Weimishu prescription alleviates liver-stomach disharmony and chronic gastritis by reducing inflammation and regulating gastric stem cell differentiation.

OBJECTIVE: To investigate the therapeutic effect of Weimishu prescription (, WMSP) on chronic gastritis with liver-stomach disharmony (CG-LSD) and elucidate its molecular mechanisms involved in regulating the nuclear factor kappa-B (NF-κB) inflammatory response and gastric stem cell (GSC) differentiation. METHODS: A CG-LSD rat model was established through a combined protocol involving 56% ethanol and tail-clip stimulation. Rats were administered with low-, medium-, or high-dose WMSP, the positive control drug omeprazole, or high-dose WMSP with the NF-κB agonist phorbol 12-myristate 13-acetate (PMA). Histopathological changes were assessed via hematoxylin and eosin and TdT-mediated dUTP nick end labeling staining. Flow cytometry, immunofluorescence, real-time quantitative polymerase chain reaction, Western blotting, and enzyme-linked immunosorbent assay were performed to evaluate the underlying mechanisms.
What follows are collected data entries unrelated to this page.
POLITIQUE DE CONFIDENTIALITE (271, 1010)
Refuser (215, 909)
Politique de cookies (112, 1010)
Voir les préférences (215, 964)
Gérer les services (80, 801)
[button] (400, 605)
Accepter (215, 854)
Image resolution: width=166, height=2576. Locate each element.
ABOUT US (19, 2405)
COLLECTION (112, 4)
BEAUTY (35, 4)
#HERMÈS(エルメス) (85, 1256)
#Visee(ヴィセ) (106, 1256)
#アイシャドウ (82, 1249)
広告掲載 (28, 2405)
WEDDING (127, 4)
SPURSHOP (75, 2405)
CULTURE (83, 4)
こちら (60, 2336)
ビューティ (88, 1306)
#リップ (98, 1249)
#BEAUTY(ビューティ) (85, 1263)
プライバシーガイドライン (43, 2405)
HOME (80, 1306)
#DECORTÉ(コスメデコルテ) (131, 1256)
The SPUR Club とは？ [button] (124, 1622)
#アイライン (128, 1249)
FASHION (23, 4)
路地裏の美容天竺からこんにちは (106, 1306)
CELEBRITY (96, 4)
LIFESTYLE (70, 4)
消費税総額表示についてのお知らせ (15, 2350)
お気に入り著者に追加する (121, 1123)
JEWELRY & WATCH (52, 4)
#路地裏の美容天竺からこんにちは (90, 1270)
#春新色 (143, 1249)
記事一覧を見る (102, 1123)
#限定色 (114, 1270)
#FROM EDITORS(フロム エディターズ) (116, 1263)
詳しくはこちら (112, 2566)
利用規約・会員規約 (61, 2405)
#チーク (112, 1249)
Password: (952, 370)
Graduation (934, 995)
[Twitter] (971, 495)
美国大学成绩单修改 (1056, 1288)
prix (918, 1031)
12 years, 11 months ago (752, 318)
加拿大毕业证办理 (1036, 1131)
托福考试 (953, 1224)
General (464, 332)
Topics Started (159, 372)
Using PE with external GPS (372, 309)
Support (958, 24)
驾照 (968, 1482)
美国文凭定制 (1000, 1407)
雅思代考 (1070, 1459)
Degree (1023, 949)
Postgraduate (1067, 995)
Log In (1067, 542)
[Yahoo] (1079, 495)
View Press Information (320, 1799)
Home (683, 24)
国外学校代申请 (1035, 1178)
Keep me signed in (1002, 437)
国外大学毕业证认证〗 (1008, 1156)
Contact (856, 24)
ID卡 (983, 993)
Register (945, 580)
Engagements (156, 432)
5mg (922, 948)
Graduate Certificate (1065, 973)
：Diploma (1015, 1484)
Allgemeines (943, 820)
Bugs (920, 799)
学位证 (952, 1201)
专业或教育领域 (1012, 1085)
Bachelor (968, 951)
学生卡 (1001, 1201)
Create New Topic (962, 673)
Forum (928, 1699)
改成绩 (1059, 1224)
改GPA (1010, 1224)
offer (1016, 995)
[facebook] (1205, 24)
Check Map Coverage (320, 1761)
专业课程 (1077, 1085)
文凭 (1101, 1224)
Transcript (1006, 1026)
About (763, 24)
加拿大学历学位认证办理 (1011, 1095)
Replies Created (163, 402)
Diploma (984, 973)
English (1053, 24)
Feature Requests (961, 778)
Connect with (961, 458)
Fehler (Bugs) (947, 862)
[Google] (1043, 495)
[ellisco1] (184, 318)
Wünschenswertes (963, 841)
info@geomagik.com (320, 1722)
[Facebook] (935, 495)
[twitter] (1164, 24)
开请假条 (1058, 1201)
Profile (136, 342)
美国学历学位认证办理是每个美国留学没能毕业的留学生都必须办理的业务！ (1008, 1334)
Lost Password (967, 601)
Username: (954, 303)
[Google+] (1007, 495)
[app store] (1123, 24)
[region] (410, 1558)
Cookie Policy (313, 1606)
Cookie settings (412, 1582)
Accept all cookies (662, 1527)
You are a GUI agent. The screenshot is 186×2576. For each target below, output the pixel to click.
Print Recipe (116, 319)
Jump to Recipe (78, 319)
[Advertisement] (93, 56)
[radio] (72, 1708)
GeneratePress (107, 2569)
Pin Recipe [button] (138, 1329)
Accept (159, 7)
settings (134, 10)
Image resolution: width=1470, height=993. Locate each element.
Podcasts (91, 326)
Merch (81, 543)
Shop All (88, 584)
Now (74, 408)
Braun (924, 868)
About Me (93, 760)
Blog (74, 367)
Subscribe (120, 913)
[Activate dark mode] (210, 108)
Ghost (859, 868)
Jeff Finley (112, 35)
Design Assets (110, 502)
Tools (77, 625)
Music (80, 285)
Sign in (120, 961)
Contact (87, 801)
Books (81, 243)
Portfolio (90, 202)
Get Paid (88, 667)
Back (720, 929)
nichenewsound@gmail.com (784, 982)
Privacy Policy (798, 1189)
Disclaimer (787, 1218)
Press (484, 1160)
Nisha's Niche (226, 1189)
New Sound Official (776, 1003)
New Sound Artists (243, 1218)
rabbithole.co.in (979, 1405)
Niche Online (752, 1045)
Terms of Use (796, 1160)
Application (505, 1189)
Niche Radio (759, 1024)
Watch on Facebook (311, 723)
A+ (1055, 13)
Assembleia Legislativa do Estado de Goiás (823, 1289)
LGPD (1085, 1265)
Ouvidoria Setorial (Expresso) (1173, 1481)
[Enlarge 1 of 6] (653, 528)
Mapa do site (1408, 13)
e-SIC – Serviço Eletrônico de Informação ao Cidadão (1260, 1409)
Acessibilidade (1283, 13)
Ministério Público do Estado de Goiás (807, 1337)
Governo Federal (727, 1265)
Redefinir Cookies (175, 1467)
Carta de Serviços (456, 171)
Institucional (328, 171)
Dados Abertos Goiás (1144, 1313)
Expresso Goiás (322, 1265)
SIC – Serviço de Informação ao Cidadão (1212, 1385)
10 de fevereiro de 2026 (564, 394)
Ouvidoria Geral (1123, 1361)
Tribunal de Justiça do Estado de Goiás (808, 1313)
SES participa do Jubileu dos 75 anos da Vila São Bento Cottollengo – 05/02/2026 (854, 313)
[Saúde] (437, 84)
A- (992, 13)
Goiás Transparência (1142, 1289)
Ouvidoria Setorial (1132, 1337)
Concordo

RESULTS: WMSP significantly increased rat locomotor activity, improved Traditional Chinese Medicine syndrome scores, and ameliorated pathological damage to the gastric mucosa while reducing gastric mucosal epithelial cells apoptosis. WMSP also increased the proportion of Lgr5(+)Ki67(+) cells; upregulated muscle, intestine, and stomach specific transcript 1, sex determining region Y-box 2, sex determining region Y-box 9, and homing cell adhesion molecule; and enhanced the levels of pepsinogen C, somatostatin, mucin-6, H(+)-K(+)ATPase, and E-cadherin proteins, thereby promoting gastric stem cell survival and differentiation. Furthermore, WMSP alleviated systemic and gastric mucosal inflammation in CG-LSD rats. Mechanistically, WMSP suppressed NF-κB expression, thereby reducing Smad-specific E3 ubiquitin ligase 2 levels, which enhanced β-catenin and subsequently increased myelocytomatosis oncogene, and axis inhibition protein 2 expression. PMA administration reversed the protective effect of WMSP on CG-LSD rats. CONCLUSIONS: WMSP ameliorated gastric mucosal injury in CG-LSD rats by regulating the NF-κB/β-catenin signaling pathway, thereby suppressing inflammation and promoting gastric stem cell differentiation. These findings highlight the therapeutic potential of WMSP, providing the foundation for further clinical evaluations of WMSP in CG-LSD treatment.